Po szczegóły odsyłam do tekstu 1rtv.pl - zablokowano podejrzaną stronę. Z opisu, który można tam znaleźć, wynika, że 1rtv.pl to oszustwo na duża skalę (a może - przygotowane z wielkim rozmachem). Temat uruchomiła Gazeta Wyborcza tekstem z 6 stycznia: Wirtualny sklep i prawdziwe oszustwo.

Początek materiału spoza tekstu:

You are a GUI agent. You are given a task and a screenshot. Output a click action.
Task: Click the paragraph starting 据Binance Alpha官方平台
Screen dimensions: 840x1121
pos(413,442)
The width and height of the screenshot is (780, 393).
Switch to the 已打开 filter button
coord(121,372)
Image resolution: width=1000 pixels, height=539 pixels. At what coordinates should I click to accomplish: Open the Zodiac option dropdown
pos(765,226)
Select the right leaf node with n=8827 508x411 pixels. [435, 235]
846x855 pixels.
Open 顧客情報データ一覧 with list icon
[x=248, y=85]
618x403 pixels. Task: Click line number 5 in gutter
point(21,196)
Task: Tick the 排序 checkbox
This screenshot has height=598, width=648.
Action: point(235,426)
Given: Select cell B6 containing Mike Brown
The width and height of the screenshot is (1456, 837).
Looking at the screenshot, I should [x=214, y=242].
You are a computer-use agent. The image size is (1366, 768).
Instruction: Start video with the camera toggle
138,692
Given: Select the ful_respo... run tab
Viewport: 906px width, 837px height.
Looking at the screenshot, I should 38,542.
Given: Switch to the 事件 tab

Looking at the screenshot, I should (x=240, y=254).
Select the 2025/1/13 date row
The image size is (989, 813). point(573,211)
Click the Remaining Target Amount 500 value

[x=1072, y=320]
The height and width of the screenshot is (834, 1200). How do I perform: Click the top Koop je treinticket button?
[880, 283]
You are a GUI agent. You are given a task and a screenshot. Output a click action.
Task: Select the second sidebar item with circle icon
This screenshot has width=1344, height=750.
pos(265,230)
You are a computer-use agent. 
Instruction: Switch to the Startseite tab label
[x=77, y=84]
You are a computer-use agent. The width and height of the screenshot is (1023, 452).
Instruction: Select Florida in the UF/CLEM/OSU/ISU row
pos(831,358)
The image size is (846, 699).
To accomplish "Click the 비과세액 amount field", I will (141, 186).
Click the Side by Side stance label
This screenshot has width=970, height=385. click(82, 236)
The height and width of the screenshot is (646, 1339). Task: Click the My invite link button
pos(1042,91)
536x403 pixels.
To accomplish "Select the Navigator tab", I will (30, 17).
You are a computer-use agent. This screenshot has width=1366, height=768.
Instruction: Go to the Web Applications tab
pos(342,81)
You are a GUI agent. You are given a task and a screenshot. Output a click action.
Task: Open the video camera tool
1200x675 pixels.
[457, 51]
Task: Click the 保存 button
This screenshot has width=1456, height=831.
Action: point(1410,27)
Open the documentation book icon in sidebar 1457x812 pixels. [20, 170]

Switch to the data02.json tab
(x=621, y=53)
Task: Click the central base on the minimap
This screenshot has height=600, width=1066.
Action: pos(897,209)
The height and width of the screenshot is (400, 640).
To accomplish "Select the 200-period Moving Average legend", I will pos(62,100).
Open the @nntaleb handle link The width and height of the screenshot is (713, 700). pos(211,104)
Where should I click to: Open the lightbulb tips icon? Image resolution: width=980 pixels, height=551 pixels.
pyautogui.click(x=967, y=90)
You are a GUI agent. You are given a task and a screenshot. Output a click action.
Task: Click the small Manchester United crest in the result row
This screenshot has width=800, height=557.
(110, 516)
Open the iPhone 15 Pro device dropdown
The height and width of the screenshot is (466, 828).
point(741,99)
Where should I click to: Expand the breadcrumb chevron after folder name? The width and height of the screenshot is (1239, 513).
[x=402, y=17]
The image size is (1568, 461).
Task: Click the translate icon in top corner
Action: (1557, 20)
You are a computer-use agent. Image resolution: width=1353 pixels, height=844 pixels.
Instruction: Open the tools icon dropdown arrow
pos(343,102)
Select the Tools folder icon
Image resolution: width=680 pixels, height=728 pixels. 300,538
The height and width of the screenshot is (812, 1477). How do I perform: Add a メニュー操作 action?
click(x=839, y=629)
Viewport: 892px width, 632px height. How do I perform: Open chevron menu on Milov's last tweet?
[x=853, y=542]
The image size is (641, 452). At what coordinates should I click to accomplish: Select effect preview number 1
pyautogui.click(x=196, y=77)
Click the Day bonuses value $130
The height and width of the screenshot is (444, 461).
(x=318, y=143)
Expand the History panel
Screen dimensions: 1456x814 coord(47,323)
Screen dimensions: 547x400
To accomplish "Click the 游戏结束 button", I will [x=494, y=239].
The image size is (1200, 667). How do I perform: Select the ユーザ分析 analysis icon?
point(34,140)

Chociaż Gazeta Wyborcza temat uruchomiła, to z dużą przyjemnością przeczytałem również opis kolejnych działań, które podjęli dziennikarze serwisu Dziennik Internautów. Konsekwentnie pytali reprezentantów kolejnych podmiotów, które mają jakikolwiek związek z działalnością "sklepu" - od Wydawnictwa Albatros, pod które - jak wynika z zebranego materiału - podszyli się twórcy "sklepu", przez spółkę home.pl, w której wykupiono hosting, wydawnictwo Axel Springer Polska, gdzie zamówiono gigantyczną reklamę (za którą - jak się okazało - nikt nie zapłacił, a do zamówienia której użyto sfałszowanej pieczątki Wydawnictwa Albatros; za reklamę w "Super Expressie" podobno też nikt nie zapłacił), wreszcie po przedstawiciela banku PKO BP SA, w którym założono konto do obsługi transakcji, kończąc na rzeczniku prasowym Komendy Rejonowej Policji Warszawa II.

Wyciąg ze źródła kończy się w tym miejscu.